Levi, Ray & Shoup, Inc.

Learning a lesson from a major breach

11/30/2017 by Greg Hetrick
A few months ago many of us were alerted to the news that one of the three major credit reporting agencies had been breached by an unknown attacker and that 143 million personal records were taken.

As time has passed and details have emerged, there is a very alarming cause for this breach. Equifax failed to patch a serious vulnerability in their external facing web server for over four months.

Apache Struts CVE-2017-5638 was the vulnerability leveraged in this attack.

Often when I talk to customers about proper risk-based vulnerability and patch management, the question always leads to "How can we possibly patch everything?" For companies that are behind the maturity curve in vulnerability management, they struggle to see through all the noise.

What do I mean? They run their first set of scans after having never done so before and come up with thousands of findings. This typically leads to some sort of paralysis, after all this red how can we proceed. For very mature companies, they struggle with how quickly to roll out patches. They will follow a very safe and methodical approach to the problem, start by patching a test environment, or even a subset of test, move to QA, then to production. Each group will get several days to "soak" and hopefully flush out any unintended issues that arise due to patching.

Any of us who have ever spent time in IT Operations knows the dangers of patching, I spent 10 years on the IT Operations side of the house and sometimes a patch broke something. This type of approach is very logical and safe from an availability standpoint.

So how do we achieve a positive end result while dealing with both issues – too many vulns and too much fear of breaking something? The answer is surprisingly simple, although the implementation might not be: you take a risk-based approach. I will take the Equifax breach as example of how we would look at this vulnerability from a risk-based approach. We know the vulnerability exists on an external facing web server and that this server is used to process sensitive customer information. This gives us a starting point that any vulnerability on this server will get extra scrutiny due to the fact that it is both external and interacts with sensitive data.

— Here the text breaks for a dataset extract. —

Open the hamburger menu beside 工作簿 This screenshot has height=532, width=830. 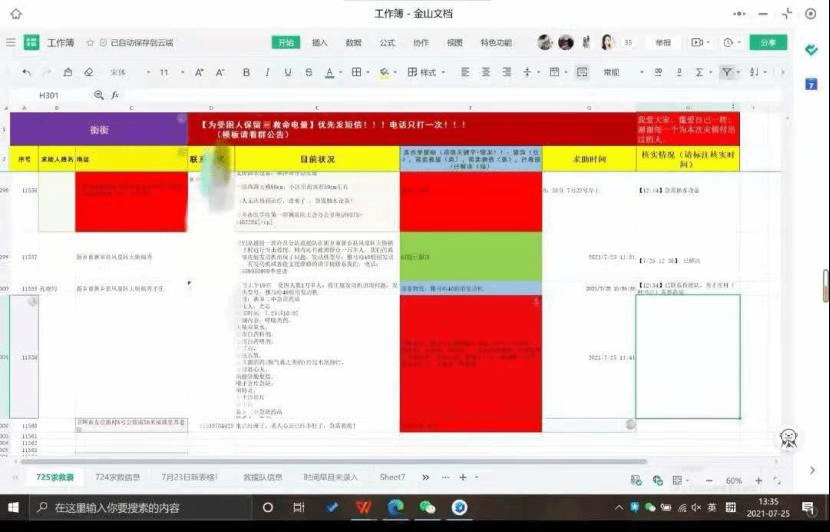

Now we review the NIST details about this particular vulnerability. The full report is here.

First place to look is the Impact section

CVSS Base score is a 10 - the highest

The Metrics tell the rest of the story.
Attack Vector (AV): Network
Attack Complexity (AC): Low
Privileges Required (PR): None

From that we know it is a remote (over the internet in this case) vulnerability with a very low complexity to exploit and it is Pre-Auth, which means attackers don't need credentials. Most companies can stop right there – we have an external facing, sensitive system with a remotely exploitable, easy to trigger, pre-auth vulnerability. This meets criteria of something that needs to be patched ASAP, if not taken offline until it can be patched. Sometimes we can't patch right away and it can't be taken offline. This, while problematic, can be at least mitigated to some point by turning up monitoring and being extra alert to anything that occurs on this box. In these situations, make sure logging is turned up, your IPS/IDS is triggering on this specific vulnerability, have your SIEM or other log management platform email upon any high priority alert. The key here is to be quick but don't hurry.

This example shows us how we can weed through the noise. If you have a very large number of vulnerabilities and you are trying to figure out how to chip away at them, you do this exact same thing. Start with the most critical vulnerabilities on the most critical systems and work your way down the list.

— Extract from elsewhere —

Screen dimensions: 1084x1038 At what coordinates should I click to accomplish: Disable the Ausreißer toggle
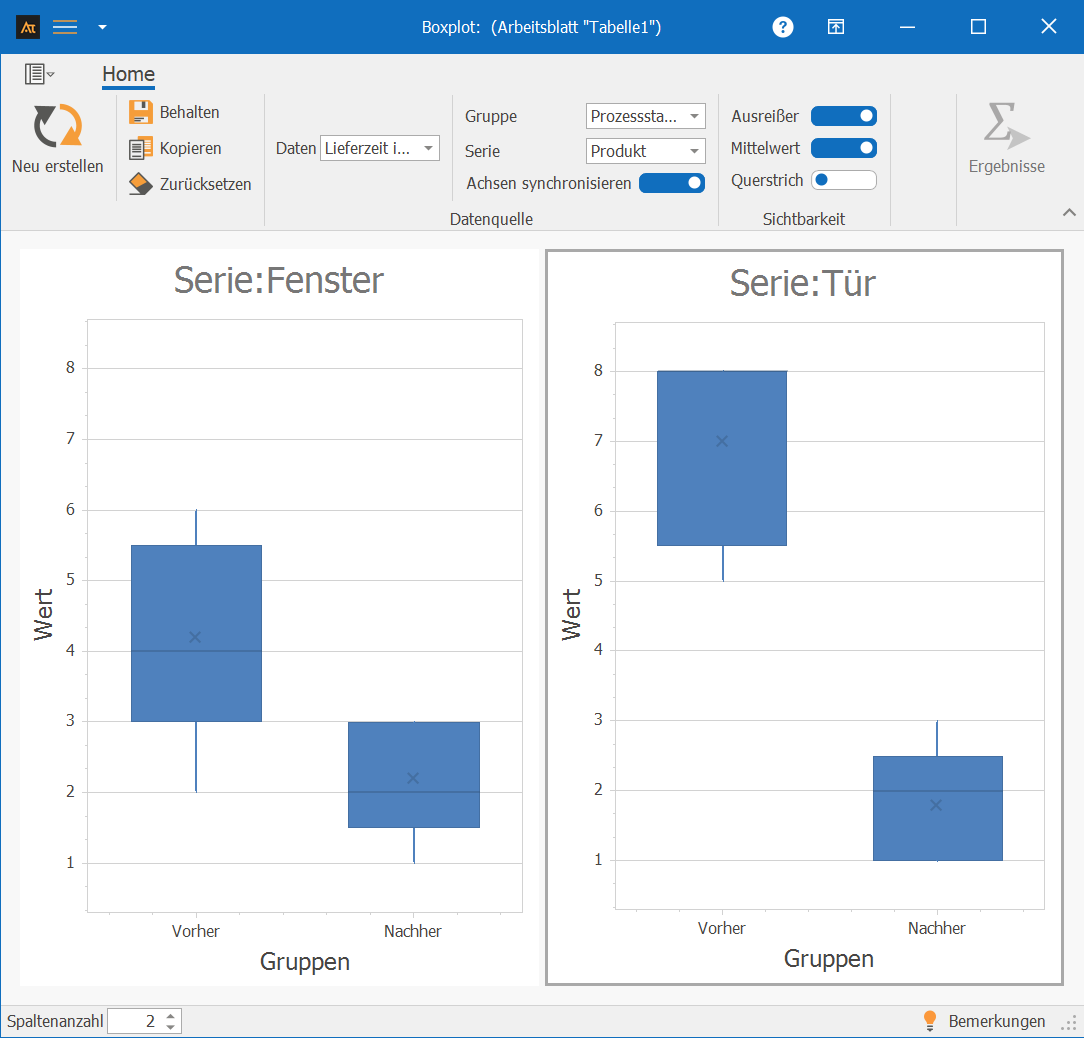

Let's look again at the Equifax example. If the system were internal only (no outside access) we could lower the risk some, if the system hosted static content only and no customer data, we could drop the risk some more. We do this with all our systems and their vulnerabilities until we find the ones that are most at risk for loss of sensitive data and start there. In mature organizations that have a good patching process and are just doing maintenance patching, not every vulnerability should wait for the normal patching process. Some very high risk ones need to be patched sooner.

This exercise was very manual and for many companies not practical at large scales. That's fine; any vulnerability management tool worth owning can assist in this process. LRS recommends Tenable's suite of products, SecurityCenter, Tenable.io and Nessus. In Any one of their VM products, you can simply run a report to get a list of the most critical findings on the most critical systems and begin your patching efforts. 

About the author

Greg Hetrick is our Security Solutions Technical Advisor and Penetration Testing Lead, and he focuses on helping customers identify gaps and achieve security goals. Prior to joining LRS Greg held roles as a red and blue team leader in a large financial services company and a large academic medical research hospital. He holds multiple certifications in the area of Information Security including: CISSP, GISP, GPEN, GXPN, and CISSP.